I give you these highlights from what is a really long complaint (69 counts!) simply to illustrate that these guys are charged with some serious crimes. Looking at these charges and the possible sentences that can be imposed for each, I can certainly see why Mr. Khan is facing a possible sentence of 38 years, if he were to be convicted of all of them.
My first reaction on hearing about this was, why a criminal case? Why not handle this within the school system?
I can’t find much in the way of statements from the prosecutors who put the charges together, but I did see that Jim Amormino, of the Orange County Sheriff’s Department (who presumably investigated all this), said criminal charges were justified because this isn’t a “victimless” crime. According to a KTLA report, Amormino said that if Khan had gotten away with changing his grades and succeeded in getting into the university he wanted, some other, truly-deserving student would have lost the place he or she deserved.
I wonder if this theory is the basis of the fraud allegations in the count I quoted above and others like it? I wondered what the “fraud” was. I’m not sure if it’s being cast as a fraud on (i) the universities Khan was applying to or (ii) on the students he would have been cheating out of a place in one of those universities or (iii) something else.
I can certainly see the school’s, and the community’s, being outraged. It’s a really shabby thing to do . . . and it threatens to undermine faith in the integrity of the whole educational process. I don’t know about high schools, but law schools in general tend to be fraught with rumors about cheating because most of the grades are based on a single final exam. I honestly don’t think there is much cheating in any law school, but the belief that it goes on is something law school administrators have to deal with; they have to take pains to ensure that students believe in the honesty and integrity of the exam processes. I suspect high schools have to do something similar . . . especially as high school students become more adept at using computers.

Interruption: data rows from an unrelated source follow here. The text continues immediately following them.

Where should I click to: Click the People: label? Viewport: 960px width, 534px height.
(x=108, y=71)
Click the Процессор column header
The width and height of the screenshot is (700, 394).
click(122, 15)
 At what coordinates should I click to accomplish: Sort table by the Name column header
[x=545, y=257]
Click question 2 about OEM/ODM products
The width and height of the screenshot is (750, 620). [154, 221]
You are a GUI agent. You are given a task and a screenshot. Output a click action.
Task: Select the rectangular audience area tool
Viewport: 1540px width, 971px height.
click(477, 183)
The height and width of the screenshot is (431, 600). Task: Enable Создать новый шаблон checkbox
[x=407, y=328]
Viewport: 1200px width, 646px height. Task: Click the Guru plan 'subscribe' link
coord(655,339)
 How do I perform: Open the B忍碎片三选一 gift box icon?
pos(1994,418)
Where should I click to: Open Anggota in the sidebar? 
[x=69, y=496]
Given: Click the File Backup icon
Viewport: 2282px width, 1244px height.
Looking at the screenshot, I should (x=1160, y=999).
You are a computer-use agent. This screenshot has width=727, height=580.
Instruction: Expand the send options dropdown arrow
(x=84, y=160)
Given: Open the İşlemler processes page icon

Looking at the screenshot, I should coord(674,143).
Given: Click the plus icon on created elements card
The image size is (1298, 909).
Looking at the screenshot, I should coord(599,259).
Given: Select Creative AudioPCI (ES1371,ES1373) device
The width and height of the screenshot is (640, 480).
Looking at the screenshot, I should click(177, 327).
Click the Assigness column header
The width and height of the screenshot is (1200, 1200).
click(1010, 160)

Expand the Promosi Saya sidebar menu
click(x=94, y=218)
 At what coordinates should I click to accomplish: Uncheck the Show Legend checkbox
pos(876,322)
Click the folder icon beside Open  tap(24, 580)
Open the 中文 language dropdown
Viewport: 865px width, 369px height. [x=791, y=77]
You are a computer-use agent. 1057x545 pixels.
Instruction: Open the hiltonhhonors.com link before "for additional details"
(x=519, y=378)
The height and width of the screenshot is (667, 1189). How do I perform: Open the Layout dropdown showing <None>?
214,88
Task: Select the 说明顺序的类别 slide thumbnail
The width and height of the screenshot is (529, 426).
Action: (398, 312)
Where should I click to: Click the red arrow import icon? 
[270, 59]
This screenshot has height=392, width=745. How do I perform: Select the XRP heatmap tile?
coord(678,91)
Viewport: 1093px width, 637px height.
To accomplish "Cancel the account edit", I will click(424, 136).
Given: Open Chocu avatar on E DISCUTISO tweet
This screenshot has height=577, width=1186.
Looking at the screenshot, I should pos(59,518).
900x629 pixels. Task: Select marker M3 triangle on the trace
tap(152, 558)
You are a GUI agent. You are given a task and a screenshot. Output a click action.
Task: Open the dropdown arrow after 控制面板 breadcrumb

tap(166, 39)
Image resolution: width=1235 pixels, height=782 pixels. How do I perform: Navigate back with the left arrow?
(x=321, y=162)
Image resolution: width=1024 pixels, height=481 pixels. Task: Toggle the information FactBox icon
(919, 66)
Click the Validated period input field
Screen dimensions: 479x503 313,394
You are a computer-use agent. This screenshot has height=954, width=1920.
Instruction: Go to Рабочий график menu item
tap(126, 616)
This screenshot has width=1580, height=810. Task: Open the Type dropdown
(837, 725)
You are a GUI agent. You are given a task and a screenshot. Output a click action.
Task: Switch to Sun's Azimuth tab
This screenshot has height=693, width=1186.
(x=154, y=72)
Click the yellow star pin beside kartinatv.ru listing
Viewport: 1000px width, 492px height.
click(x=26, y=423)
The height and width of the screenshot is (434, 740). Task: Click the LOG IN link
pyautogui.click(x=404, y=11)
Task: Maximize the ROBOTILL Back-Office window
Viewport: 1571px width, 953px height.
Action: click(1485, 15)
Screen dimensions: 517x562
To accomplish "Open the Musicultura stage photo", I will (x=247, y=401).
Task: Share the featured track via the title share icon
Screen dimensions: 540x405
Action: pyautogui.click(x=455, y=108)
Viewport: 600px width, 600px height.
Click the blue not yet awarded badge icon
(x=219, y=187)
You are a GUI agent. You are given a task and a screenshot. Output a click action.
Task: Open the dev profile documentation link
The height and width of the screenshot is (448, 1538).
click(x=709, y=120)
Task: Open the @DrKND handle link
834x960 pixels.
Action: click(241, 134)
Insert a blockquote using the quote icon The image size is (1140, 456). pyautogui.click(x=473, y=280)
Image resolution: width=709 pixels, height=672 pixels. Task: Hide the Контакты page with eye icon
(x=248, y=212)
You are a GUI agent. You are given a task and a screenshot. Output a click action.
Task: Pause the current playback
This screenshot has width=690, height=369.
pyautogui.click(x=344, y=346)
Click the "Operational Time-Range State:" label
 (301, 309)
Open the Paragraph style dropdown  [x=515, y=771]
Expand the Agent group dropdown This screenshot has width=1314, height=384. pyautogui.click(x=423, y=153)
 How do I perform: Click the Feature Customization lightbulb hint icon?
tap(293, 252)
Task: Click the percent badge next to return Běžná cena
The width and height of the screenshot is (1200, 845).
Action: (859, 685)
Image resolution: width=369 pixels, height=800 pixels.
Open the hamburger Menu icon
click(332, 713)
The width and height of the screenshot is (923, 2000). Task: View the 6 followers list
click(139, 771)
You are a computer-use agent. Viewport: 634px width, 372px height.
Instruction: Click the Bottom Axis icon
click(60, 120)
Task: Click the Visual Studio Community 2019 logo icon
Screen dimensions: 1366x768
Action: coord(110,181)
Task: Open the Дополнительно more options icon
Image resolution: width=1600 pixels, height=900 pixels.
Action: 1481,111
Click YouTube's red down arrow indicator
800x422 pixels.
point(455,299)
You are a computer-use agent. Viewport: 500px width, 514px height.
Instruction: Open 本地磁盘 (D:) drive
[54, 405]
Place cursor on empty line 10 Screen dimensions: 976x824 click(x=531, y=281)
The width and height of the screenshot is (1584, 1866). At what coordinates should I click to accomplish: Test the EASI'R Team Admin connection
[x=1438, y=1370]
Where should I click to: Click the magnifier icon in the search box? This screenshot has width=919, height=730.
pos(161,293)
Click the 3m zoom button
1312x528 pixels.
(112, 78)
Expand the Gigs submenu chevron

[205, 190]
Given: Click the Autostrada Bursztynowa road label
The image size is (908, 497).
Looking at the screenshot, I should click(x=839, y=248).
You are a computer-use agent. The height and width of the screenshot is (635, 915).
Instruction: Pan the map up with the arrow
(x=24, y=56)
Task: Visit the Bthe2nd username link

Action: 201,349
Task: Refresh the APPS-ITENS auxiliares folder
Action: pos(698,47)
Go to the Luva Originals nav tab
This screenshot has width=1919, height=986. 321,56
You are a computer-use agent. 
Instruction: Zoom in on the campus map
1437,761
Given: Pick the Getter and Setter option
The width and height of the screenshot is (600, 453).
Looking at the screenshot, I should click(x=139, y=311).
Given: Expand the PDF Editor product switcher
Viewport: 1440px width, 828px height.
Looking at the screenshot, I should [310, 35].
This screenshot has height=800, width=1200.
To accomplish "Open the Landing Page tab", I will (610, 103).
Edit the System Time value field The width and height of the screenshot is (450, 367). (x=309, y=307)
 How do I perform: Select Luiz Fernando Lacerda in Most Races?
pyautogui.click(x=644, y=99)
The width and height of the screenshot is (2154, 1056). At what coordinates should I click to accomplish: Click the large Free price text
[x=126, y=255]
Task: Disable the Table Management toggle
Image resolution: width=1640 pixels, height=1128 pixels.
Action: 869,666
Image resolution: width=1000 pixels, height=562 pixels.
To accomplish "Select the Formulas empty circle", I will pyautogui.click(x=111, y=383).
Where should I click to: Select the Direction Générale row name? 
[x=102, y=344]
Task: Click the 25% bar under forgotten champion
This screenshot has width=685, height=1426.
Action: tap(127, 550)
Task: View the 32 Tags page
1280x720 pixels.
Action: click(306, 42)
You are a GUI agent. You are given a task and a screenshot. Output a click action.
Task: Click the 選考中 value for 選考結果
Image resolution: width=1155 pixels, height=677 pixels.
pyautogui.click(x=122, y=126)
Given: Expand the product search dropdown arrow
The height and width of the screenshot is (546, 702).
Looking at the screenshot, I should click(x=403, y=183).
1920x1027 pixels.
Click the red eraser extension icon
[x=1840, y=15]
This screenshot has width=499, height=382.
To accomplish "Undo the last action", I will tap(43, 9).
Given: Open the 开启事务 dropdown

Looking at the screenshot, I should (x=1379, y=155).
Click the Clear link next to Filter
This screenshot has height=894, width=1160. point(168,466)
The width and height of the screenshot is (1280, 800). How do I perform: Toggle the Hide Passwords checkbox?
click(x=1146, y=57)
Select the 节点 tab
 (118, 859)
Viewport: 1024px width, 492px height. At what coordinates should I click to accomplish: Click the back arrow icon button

Even if I can buy the need for a criminal prosecution – the need to “make an example” of these guys in an attempt to discourage other, similarly-talented and similarly-situated students from following their example – I really don’t see the need for so many charges. I may be wrong, but I can’t imagine this thing will go to trial. I have to assume there’ll be some kind of plea bargain (especially as the allegations in the complaint make it sound like the prosecution has its evidence down solid) . . . but I also suspect the prosecutor is going to want to see jail time. As one of the articles I read said, that’s pretty much going to kill any hope these two have of going to a good school (any school) and it’s probably not going to do much for their future job prospects, either.